Why Not the Other Options?

(A) RB mutation → Associated with small-cell lung cancer (SCLC), not typically seen in never-smokers.

(C) 9p deletion → Linked to squamous cell carcinoma, often in smokers.

(D) HER2 amplification → Found in a subset of lung adenocarcinomas but less common than EGFR mutations in never-smokers.

Thus, EGFR T790M is the best answer, as it is frequently found in lung adenocarcinoma in never-smokers.

19
Q

A lung tumor biopsy reveals small cells with scant cytoplasm, finely granular chromatin, and a high mitotic count.
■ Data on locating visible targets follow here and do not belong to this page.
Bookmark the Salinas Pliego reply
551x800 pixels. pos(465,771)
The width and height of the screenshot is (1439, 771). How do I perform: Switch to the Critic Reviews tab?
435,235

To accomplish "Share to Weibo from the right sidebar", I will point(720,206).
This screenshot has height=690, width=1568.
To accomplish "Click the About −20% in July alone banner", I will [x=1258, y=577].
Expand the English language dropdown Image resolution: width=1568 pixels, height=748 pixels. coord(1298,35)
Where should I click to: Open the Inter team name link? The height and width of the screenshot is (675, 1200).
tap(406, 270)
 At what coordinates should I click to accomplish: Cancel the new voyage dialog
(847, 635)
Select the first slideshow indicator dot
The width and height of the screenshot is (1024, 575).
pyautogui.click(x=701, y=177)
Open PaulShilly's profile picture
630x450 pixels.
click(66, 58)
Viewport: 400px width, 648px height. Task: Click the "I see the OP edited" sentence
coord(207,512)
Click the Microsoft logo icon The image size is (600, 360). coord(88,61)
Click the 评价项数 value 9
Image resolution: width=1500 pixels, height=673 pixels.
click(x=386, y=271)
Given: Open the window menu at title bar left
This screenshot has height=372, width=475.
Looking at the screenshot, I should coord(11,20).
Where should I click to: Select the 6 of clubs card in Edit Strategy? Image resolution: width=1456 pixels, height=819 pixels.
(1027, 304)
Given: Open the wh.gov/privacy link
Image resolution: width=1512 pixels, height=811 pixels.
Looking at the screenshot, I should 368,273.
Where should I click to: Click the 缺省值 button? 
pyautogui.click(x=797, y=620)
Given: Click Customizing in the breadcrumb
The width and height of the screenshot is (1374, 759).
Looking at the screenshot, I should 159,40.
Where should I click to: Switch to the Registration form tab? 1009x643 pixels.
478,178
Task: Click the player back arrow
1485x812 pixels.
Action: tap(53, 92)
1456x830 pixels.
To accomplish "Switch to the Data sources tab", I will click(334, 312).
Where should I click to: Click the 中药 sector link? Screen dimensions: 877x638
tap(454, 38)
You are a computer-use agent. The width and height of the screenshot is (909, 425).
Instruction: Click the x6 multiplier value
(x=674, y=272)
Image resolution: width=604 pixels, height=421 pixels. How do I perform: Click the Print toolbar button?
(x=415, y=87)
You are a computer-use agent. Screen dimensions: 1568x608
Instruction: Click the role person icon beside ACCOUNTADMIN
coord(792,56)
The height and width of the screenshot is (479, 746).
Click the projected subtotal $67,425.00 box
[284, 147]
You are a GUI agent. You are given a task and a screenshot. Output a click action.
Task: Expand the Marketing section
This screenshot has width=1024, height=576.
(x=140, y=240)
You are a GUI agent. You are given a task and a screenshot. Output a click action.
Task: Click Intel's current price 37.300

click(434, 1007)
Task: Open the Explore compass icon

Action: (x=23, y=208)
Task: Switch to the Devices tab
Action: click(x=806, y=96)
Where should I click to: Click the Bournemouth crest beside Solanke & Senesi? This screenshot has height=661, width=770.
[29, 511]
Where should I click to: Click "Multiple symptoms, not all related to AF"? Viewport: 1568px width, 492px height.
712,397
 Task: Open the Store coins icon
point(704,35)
Which marker is most likely to be positive?
A) TTF-1
B) p63
C) Napsin-A
D) Chromogranin

A

Answer: D) Chromogranin

Explanation:

The biopsy findings describe small-cell lung cancer (SCLC), characterized by:
• Small cells with scant cytoplasm
• Finely granular chromatin
• High mitotic count

SCLC is a neuroendocrine tumor, and chromogranin is a key neuroendocrine marker used to confirm its diagnosis.

Why Not the Other Options?

(A) TTF-1 → Can be positive in both adenocarcinoma and SCLC, but it is not neuroendocrine-specific.

(B) p63 → Marker for squamous cell carcinoma, not SCLC.

(C) Napsin-A → Found in adenocarcinoma, absent in SCLC.

Thus, chromogranin is the best answer, as it confirms neuroendocrine differentiation in SCLC.